- Coldwater, Texas Location within the state of Texas
- Coordinates: 36°27′18″N 102°36′40″W﻿ / ﻿36.45500°N 102.61111°W
- Country: United States
- State: Texas
- County: Dallam
- Elevation: 4,183 ft (1,275 m)

Population (2000)
- • Total: 53
- Time zone: UTC-6 (Central (CST))
- • Summer (DST): UTC-5 (CDT)
- ZIP codes: 79022
- Area code: 806
- GNIS feature ID: 1381678

= Coldwater, Dallam County, Texas =

Unincorporated community in Texas, US

For other places named Coldwater in Texas, see Coldwater, Texas.

Coldwater is an unincorporated community in Dallam County, Texas, United States. According to the Handbook of Texas, the community had a population of 53 in 2000.

==History==
Coldwater comprised a store and several scattered houses in 1947. The city of Dalhart delivered mail to the community.

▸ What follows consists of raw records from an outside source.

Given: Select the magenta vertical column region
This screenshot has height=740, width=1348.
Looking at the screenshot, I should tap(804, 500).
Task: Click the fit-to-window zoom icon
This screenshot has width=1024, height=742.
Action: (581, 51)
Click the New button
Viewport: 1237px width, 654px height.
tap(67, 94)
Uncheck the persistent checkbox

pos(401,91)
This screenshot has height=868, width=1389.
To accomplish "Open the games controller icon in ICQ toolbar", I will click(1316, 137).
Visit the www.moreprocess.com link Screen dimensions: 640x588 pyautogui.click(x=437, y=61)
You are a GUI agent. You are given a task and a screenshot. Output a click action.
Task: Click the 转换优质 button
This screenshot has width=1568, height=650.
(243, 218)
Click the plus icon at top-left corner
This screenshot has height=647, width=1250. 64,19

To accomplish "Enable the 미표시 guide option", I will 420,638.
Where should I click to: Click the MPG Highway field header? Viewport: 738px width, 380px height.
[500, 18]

Its decline began in 1950. Its population was 53 in 2000.

==Geography==
Coldwater is located near Coldwater Creek on Farm to Market Road 296 and three miles west of U.S. Route 385, 29 mi east of Texline and three miles south of the Oklahoma Panhandle in northern Dallam County.

==Education==
Coldwater's school joined others in the county in the 1950s and became a community center for farmers and ranchers. Today, the community is served by the Texline Independent School District.